# "Origin of Music"



## Ukko (Jun 4, 2010)

<< When Orpheus caressed the strings of the lyre, the oak trees in the woods of Thrace danced by virtue of his melodies.

When Orpheus embarked with the Argonauts, the rocks heard his music, _a language where all languages meet_, and their vessel was saved from shipwreck.

When the sun rose, Orpheus' lyre greeted it from the peak of Mount Pangaeum and the two chatted as equals, light to light, because his music also set the air on fire.

Zeus sent a bolt of lightning to punish the author of such audacities. >>

Eduardo Galeano, in *Mirrors*, translation by Mark Fried.

The italics within the quotation are mine.


----------



## science (Oct 14, 2010)

Poetry and allegory aside, there are certainly some curious analogies between language and music.


----------



## Ukko (Jun 4, 2010)

science said:


> Poetry and allegory aside, there are certainly some curious analogies between language and music.

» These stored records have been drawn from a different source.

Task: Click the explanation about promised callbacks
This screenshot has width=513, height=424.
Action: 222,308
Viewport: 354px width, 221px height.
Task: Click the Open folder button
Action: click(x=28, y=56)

I agree. Starting with the datum that both are products of the human brain, some analogies are probably inevitable. But there are some _perceived analogies_ that can't be demonstrated to exist - like the perception that specific information can be transmitted by non-vocal music. That confusion could be caused by the association factor; hearing the music to one's national anthem can evoke the lyrics in one's head. Hmm... If one knows the 'story' associated with Beethoven's 3rd symphony, hearing the music brings up the story. Maybe a working hypothesis would be that non-vocal music can't transmit specific _new_ data?


----------



## Philip (Mar 22, 2011)

Hilltroll72 said:


> I agree. Starting with the datum that both are products of the human brain, some analogies are probably inevitable. But there are some _perceived analogies_ that can't be demonstrated to exist - like the perception that specific information can be transmitted by non-vocal music. That confusion could be caused by the association factor; hearing the music to one's national anthem can evoke the lyrics in one's head. Hmm... If one knows the 'story' associated with Beethoven's 3rd symphony, hearing the music brings up the story. Maybe a working hypothesis would be that non-vocal music can't transmit specific _new_ data?


what makes you believe that music evoking past memories is extrapolatable to music carrying information?


----------



## Ukko (Jun 4, 2010)

Philip said:


> what makes you believe that music evoking past memories is extrapolatable to music carrying information?


I don't believe that. Clearly language has its own deficiencies.


----------



## Philip (Mar 22, 2011)

Hilltroll72 said:


> Maybe a working hypothesis would be that non-vocal music *can't* transmit specific _new_ data?


Sorry I misread. Carry on.


----------